Data Cleaners
Excel Data Cleaner
A simple Python tool that cleans Excel datasets by removing duplicates and filling in missing values. Great for data analysts who need to quickly prepare messy data for analysis.
What It Does
This tool takes your messy Excel file and:
-
Removes duplicate rows - Keeps only unique records
-
Fills missing numeric values - Replaces blanks with 0
-
Fills missing text values - Replaces blanks with "Missing"
-
Saves cleaned data and exports it as a CSV file to your chosen location.
Why use this tool?
Save time by quickly cleaning data instead of manually addressing hundreds of rows.
Consistency: Apply the same cleaning rules every time, reducing human error
Simplicity: No complex configuration required. Specify your file and run the script.
Perfect For: Any Excel file with missing or duplicate data
Requirements
-
Python 3 (any recent version)
-
pandas library
How to Use
Step 1: Download the script
Download excel_data_cleaner.py from the repository.
Step 2: Update File Paths
Open the script in any text editor and update these two lines:
input_path = r"C:\Users\YourName\Documents\messy_data.xlsx" # Your Excel file location
output_dir = r"C:\Users\YourName\Documents\Cleaned" # Where to save cleaned file
Tips for file paths:
-
On Windows: Use r"C:\Users..." (note the r before the quotes)
-
On Mac/Linux: Use "/Users/yourname/Documents/..."
-
The script will create the output folder if it doesn't exist.
Step 3: Run the Script
Open your terminal, navigate to where you saved the script, and run:
python excel_data_cleaner.py
Or:
python3 excel_data_cleaner.py
Step 4: Find Your Cleaned File
Look in your output folder for cleaned_data.csv; this is your cleaned dataset.
Example
Before cleaning:
Name | Age | Department
John Smith | 35 | Sales
Jane Doe | | Marketing
John Smith | 35 | Sales
Bob Jones | 28 |
After cleaning:
Name | Age | Department
John Smith | 35 | Sales
Jane Doe | 0 | Marketing
Bob Jones | 28 | Missing
What Gets Displayed
When you run the script, you'll see:
-
First 5 rows of your data
-
Information about data types and missing values
-
Confirmation message when the cleaned file is saved
Troubleshooting
"pandas not found" error: Install pandas.

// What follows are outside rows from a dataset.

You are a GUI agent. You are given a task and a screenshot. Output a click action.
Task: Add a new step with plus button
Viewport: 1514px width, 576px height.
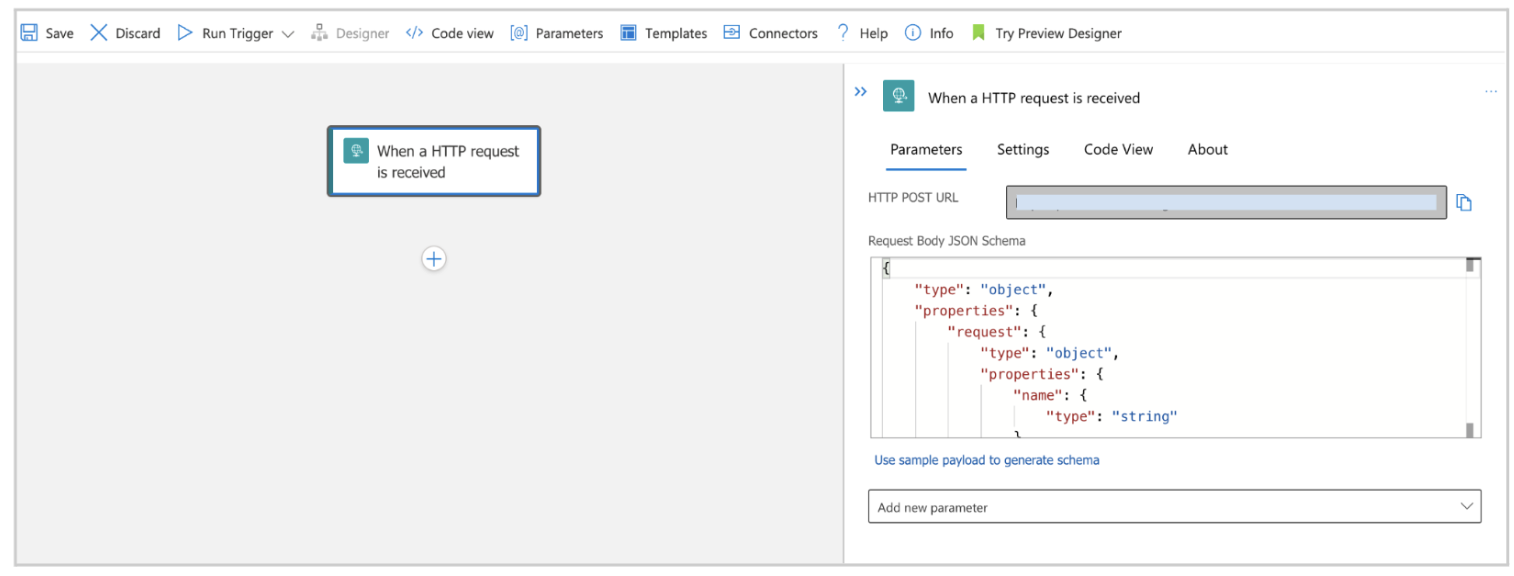pos(433,259)
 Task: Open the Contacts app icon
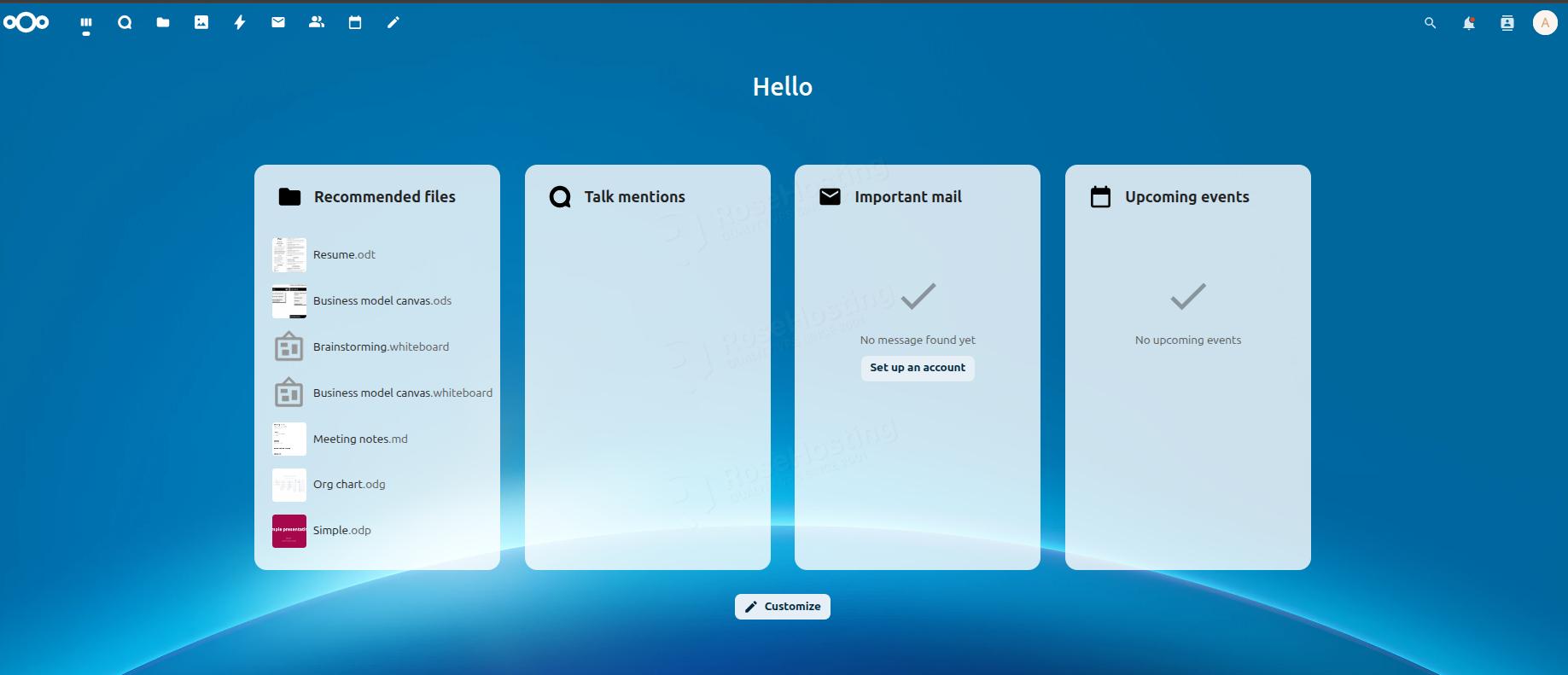pyautogui.click(x=317, y=23)
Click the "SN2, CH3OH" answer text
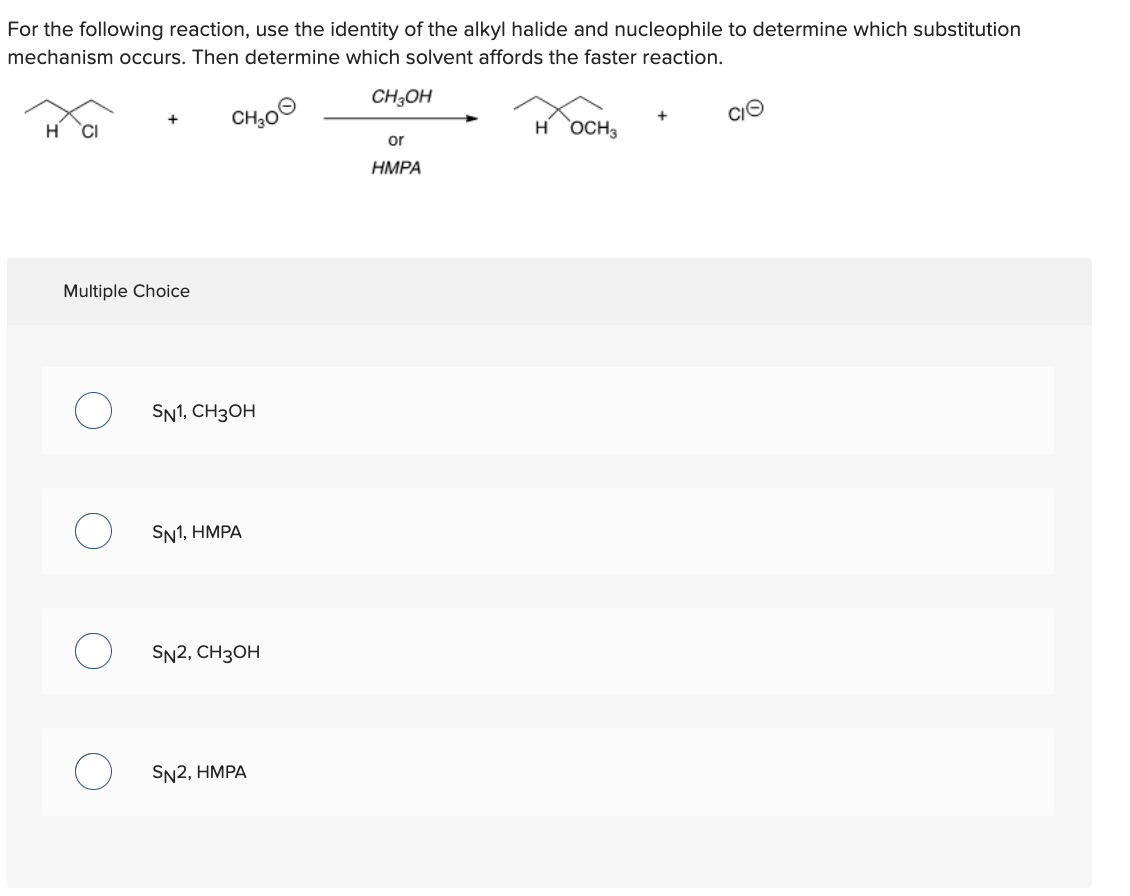 (205, 653)
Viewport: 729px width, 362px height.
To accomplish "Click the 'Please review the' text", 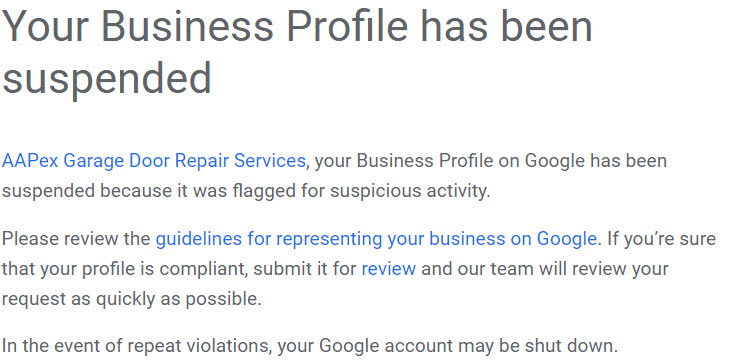I will pyautogui.click(x=76, y=239).

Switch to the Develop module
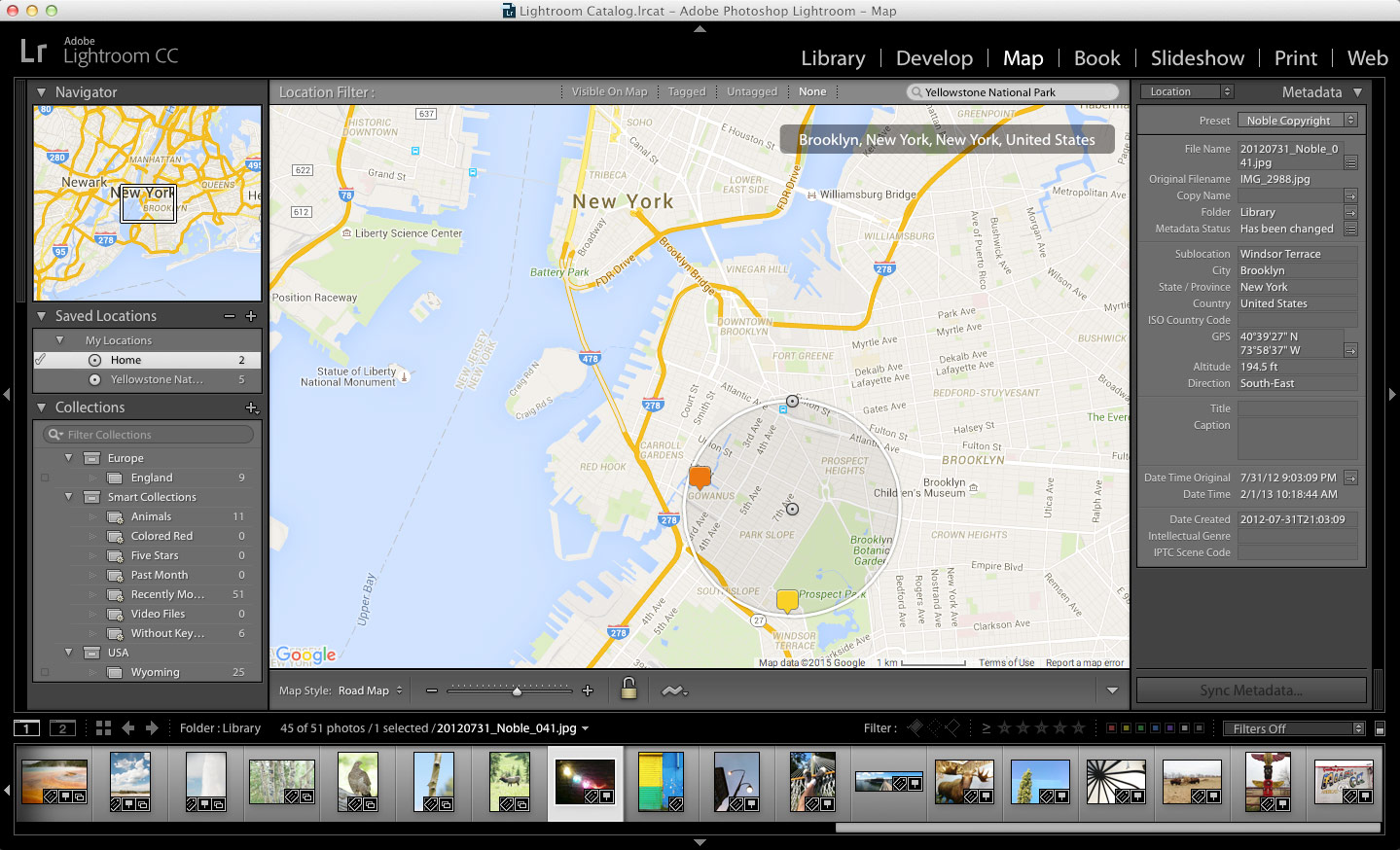click(934, 58)

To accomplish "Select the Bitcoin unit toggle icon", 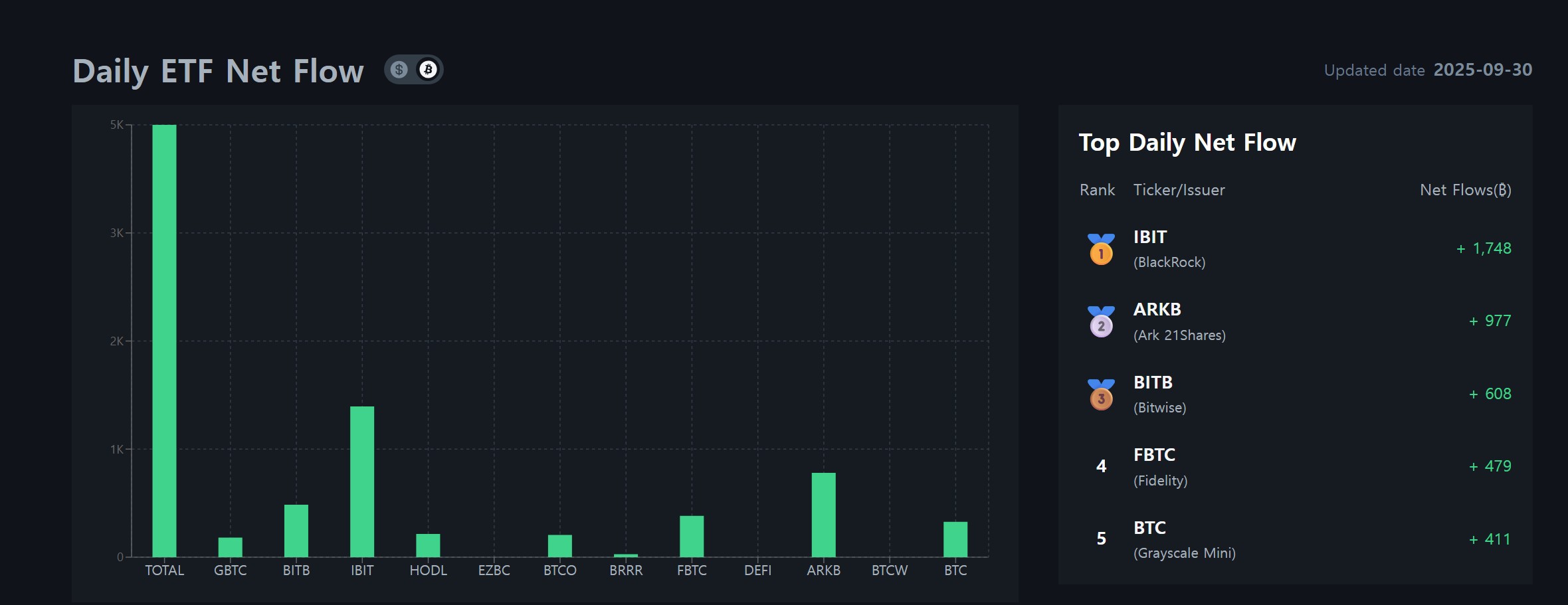I will coord(428,70).
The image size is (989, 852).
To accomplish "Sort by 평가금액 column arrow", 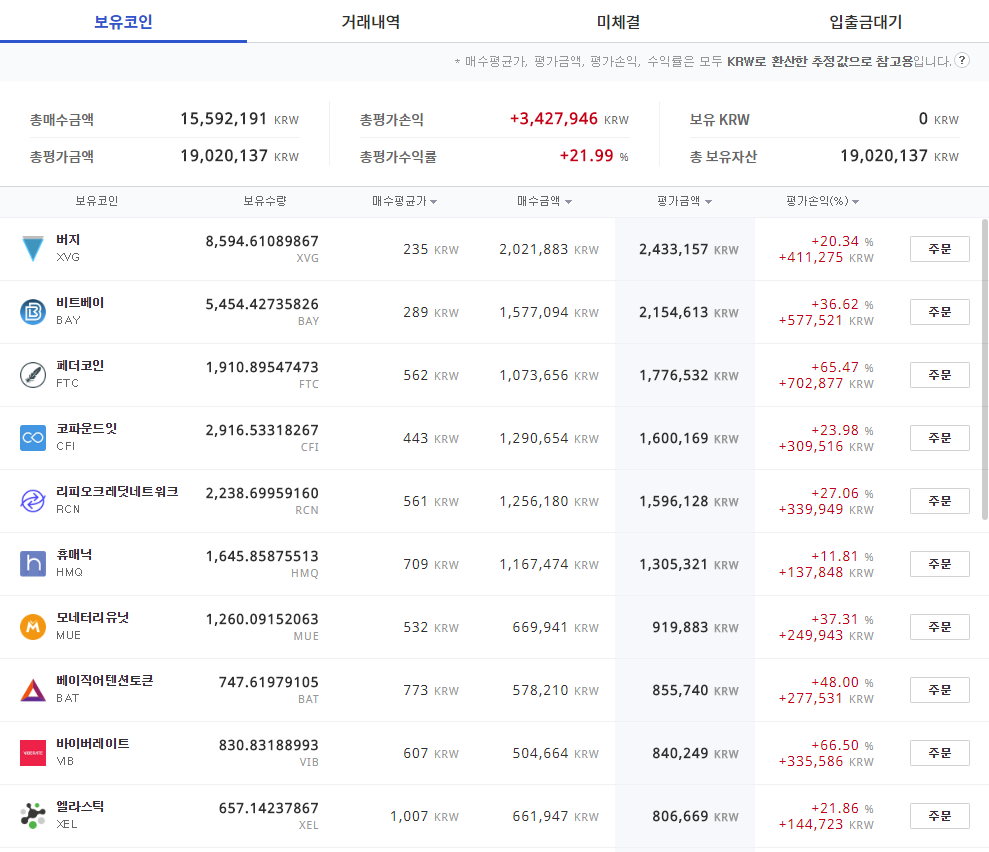I will click(x=708, y=202).
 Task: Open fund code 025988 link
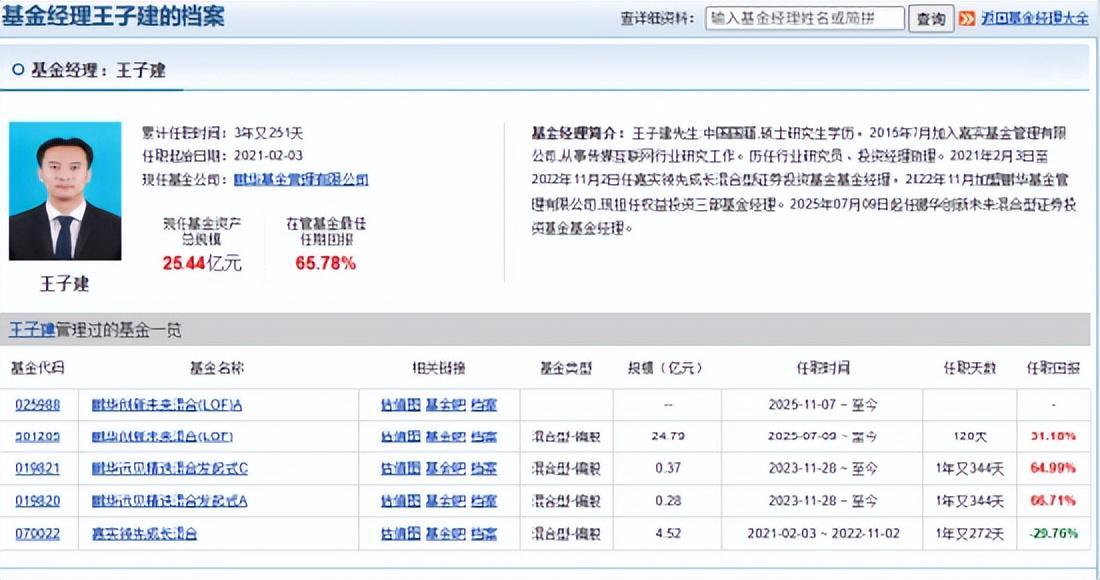37,405
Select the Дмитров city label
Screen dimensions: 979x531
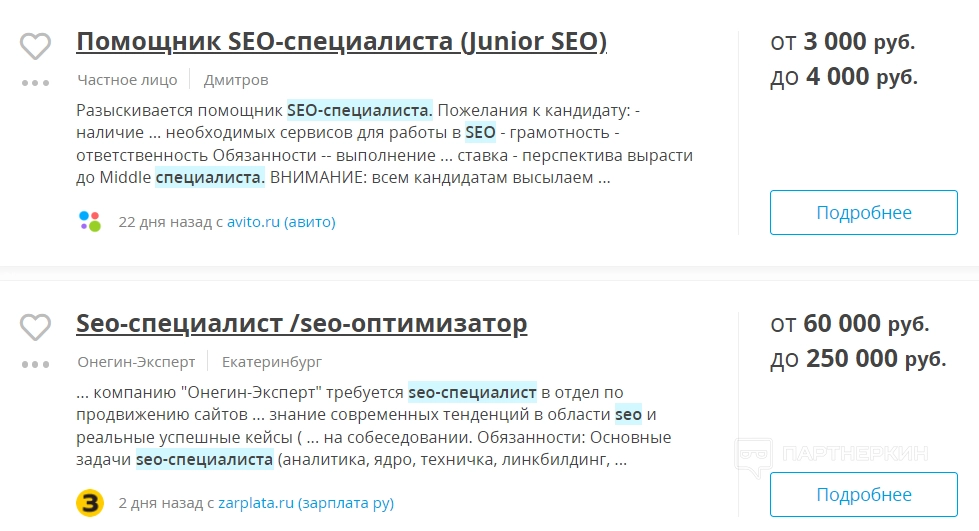pos(236,80)
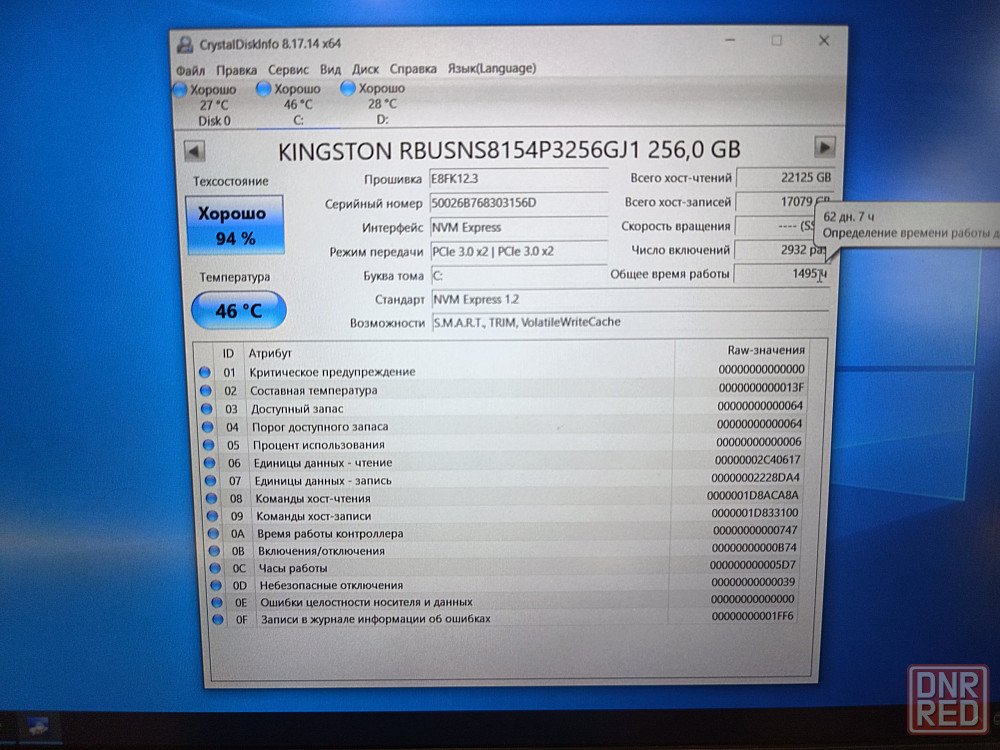Open the Язык(Language) menu
Image resolution: width=1000 pixels, height=750 pixels.
click(491, 68)
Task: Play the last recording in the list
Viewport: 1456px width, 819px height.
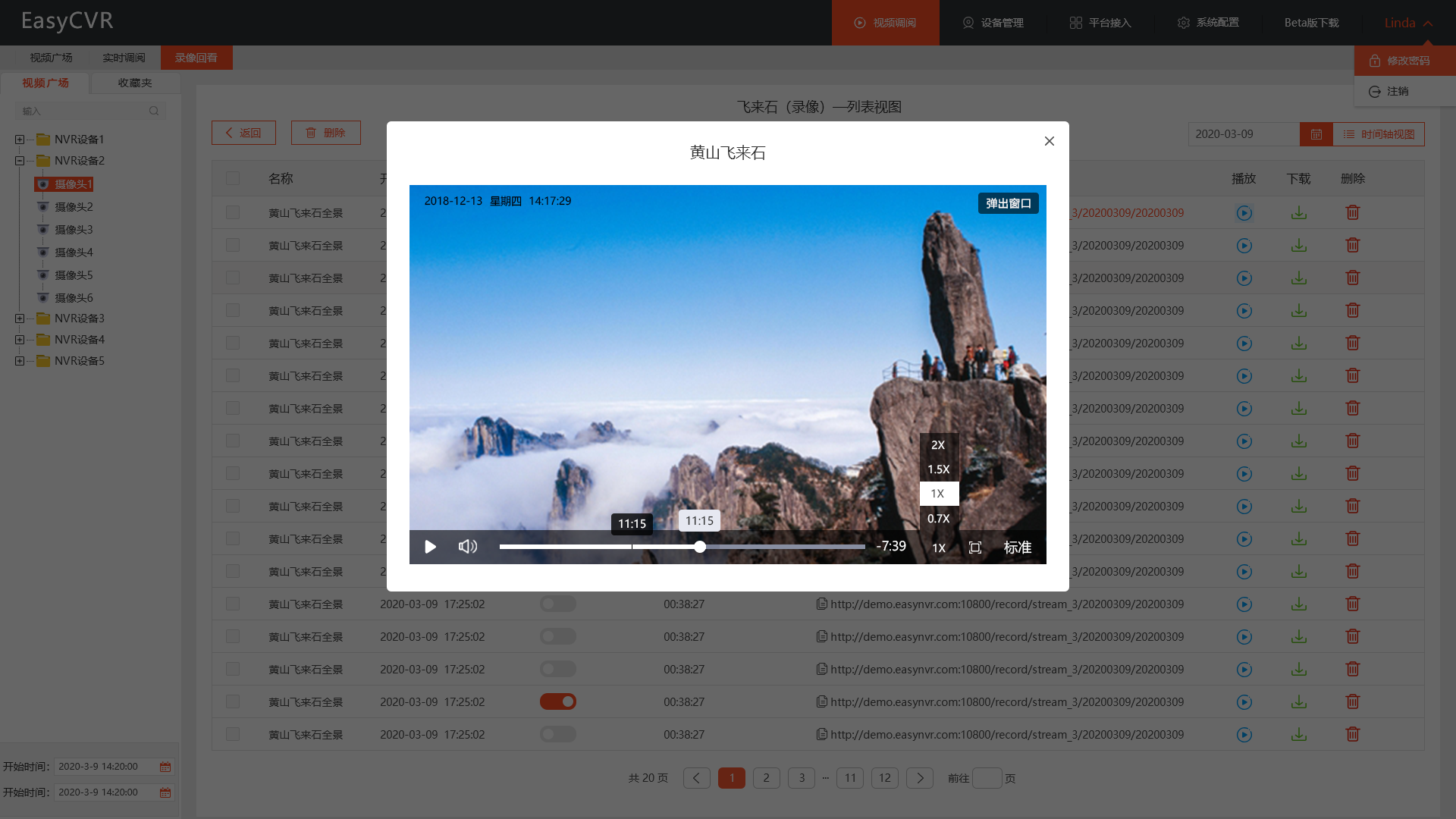Action: click(1244, 735)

"File not found" error: Double-check your file path is correct.
Excel file won't open: Make sure the file isn't open in Excel when you run the script.
Permission error: Make sure you have write access to the output folder.
Contributing
Found a bug or have a feature suggestion? Feel free to open an issue or submit a pull request!
License
Free to use and modify for your data cleaning needs.
Made for data analysts who want to spend less time cleaning and more time analysing.
Text Data Cleaner with Column Hashing
A Python tool that cleans text-based data files (CSV, TSV, etc.) and adds privacy by hashing sensitive columns. Ideal if you need to anonymise customer information, IDs, or other sensitive data before sharing datasets.
What It Does
This tool processes your text data files and:
- Removes duplicate rows - Keeps only unique records
- Fills missing numeric values - Replaces blanks with 0
- Fills missing text values - Replaces blanks with "Missing"
- Renames columns - Standardises column names for clarity
- Hashes sensitive data - Creates anonymized versions of columns containing names, IDs, or other sensitive information using SHA-256 encryption.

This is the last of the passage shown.